§ **Directions**:
From the material below, copy exactly the lines beginning with the one that contains "800x600 pixels. How" and ending with the one that contains "1280x737 pixels."; the pictures stay out.

#### Source material ####

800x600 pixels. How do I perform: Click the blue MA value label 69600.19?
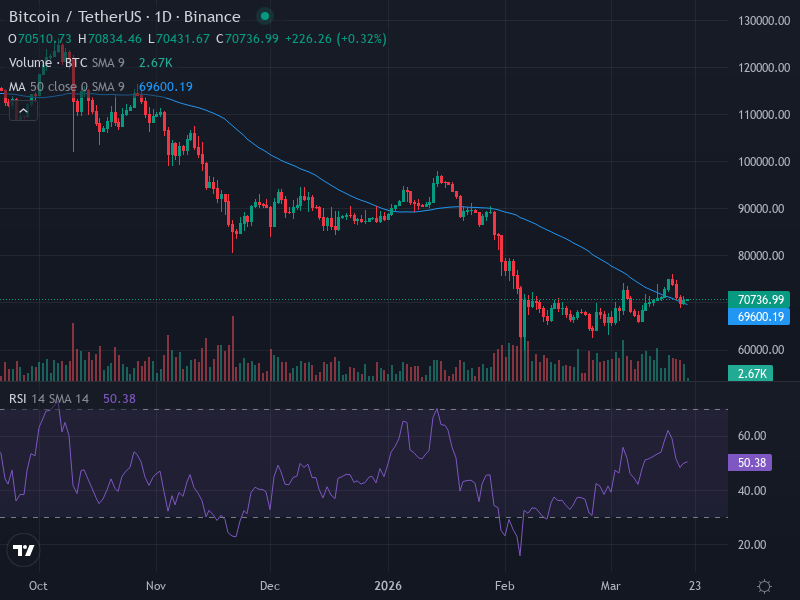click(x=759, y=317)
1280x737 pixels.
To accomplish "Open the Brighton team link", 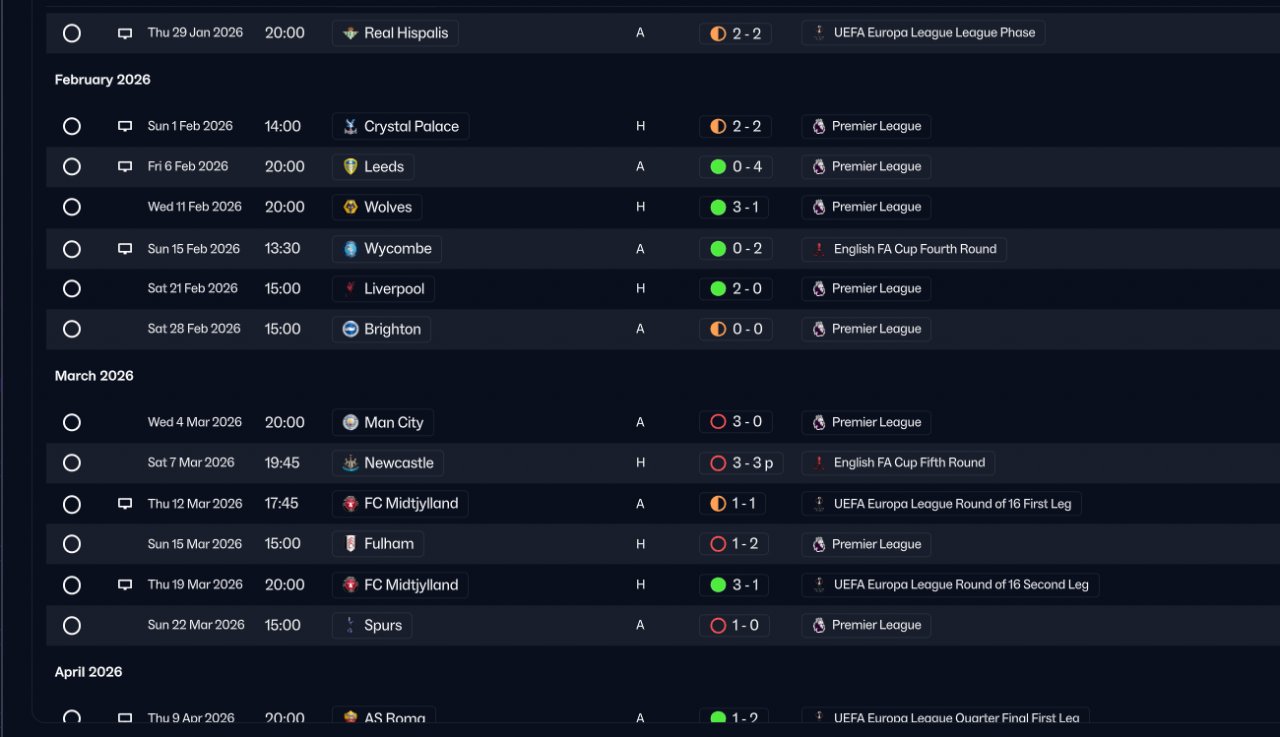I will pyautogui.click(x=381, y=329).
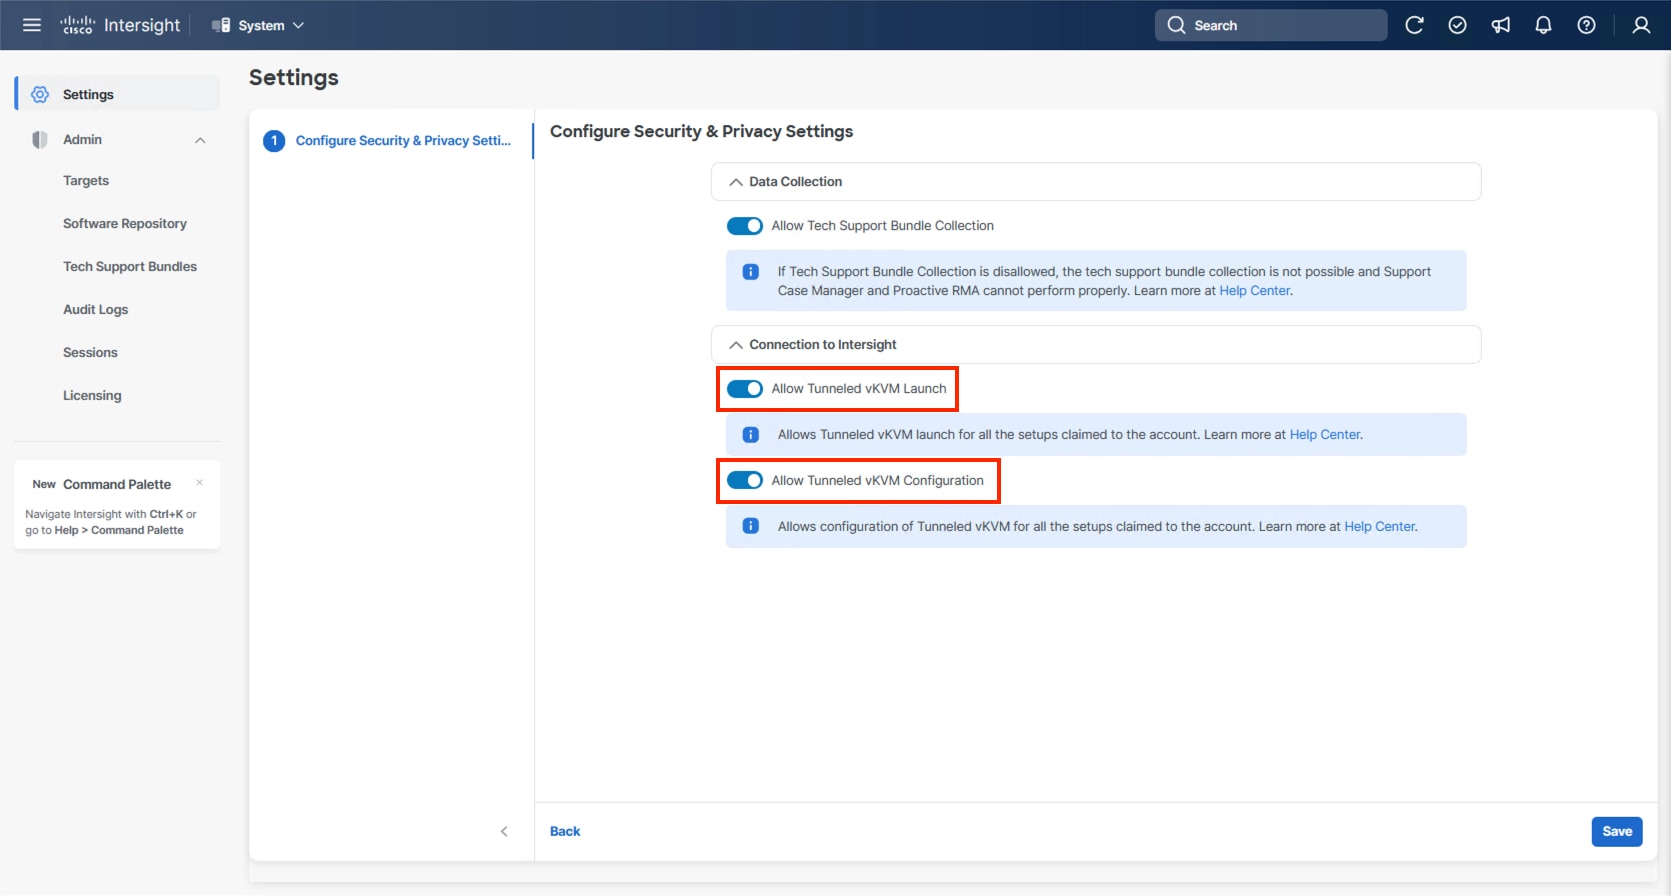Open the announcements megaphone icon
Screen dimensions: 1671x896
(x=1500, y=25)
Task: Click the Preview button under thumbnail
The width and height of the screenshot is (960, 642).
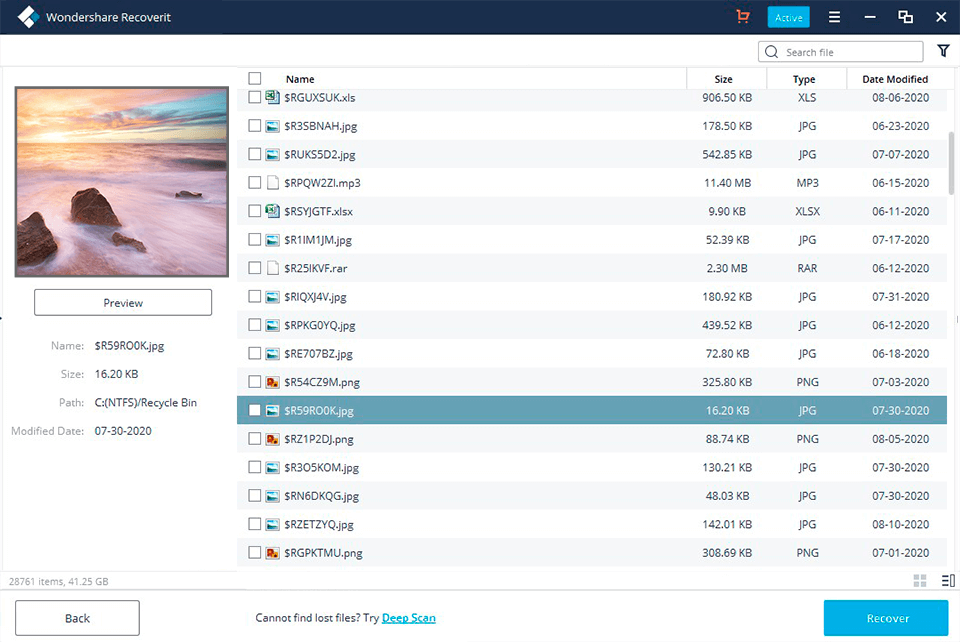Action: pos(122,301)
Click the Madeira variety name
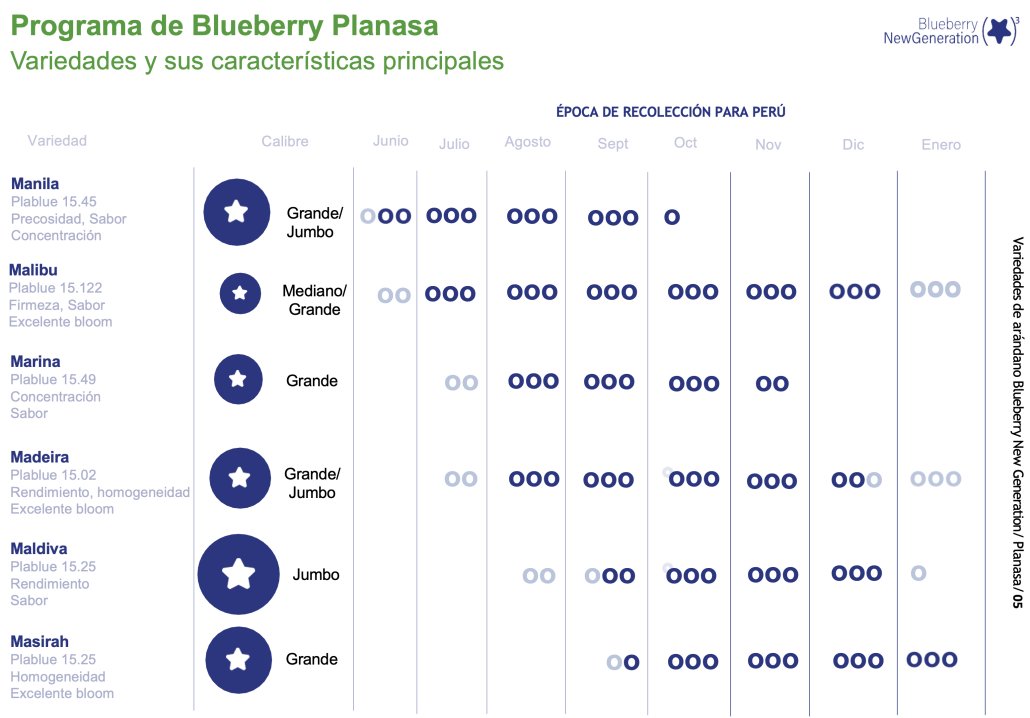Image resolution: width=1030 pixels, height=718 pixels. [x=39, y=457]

####
#### Source material ####

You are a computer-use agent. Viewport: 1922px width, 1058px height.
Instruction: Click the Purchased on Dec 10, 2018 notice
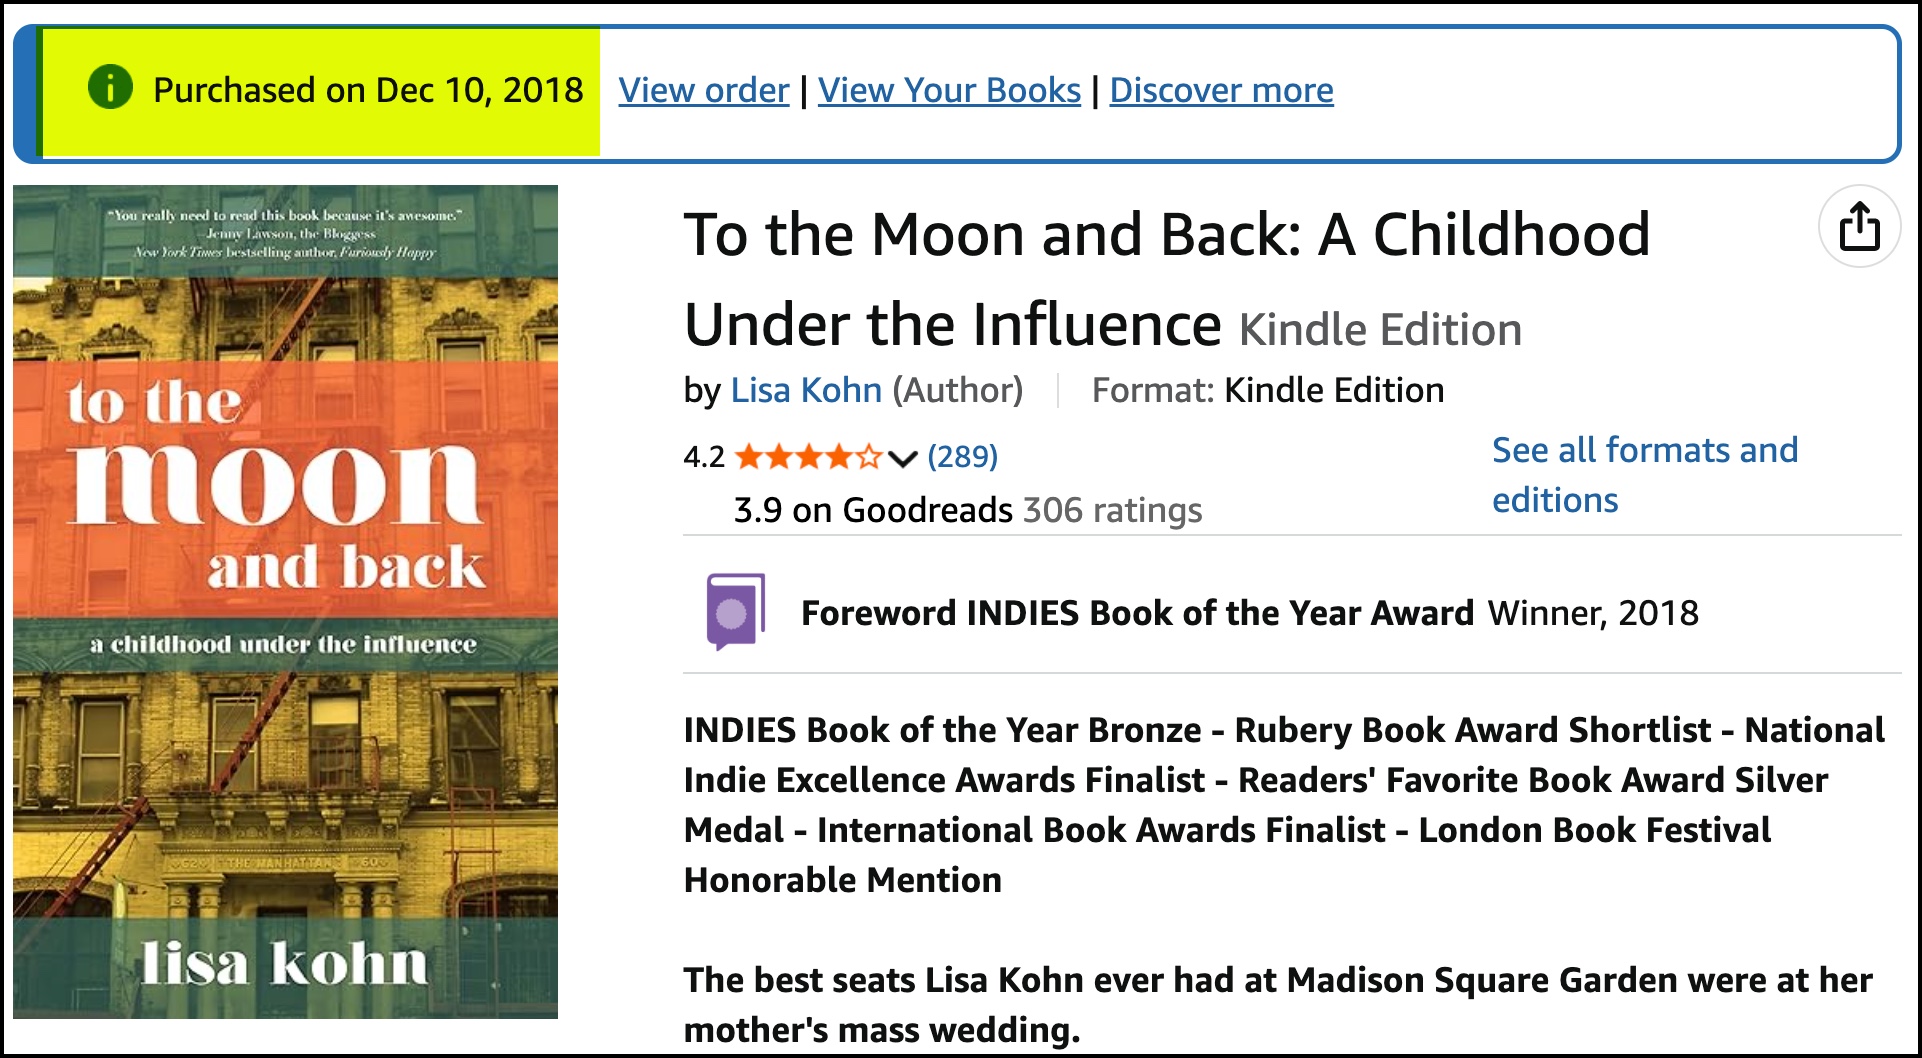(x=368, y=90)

####

§ **Response**:
800x600 pixels. How do I perform: Click the blue MA value label 69600.19?
click(x=759, y=317)
1280x737 pixels.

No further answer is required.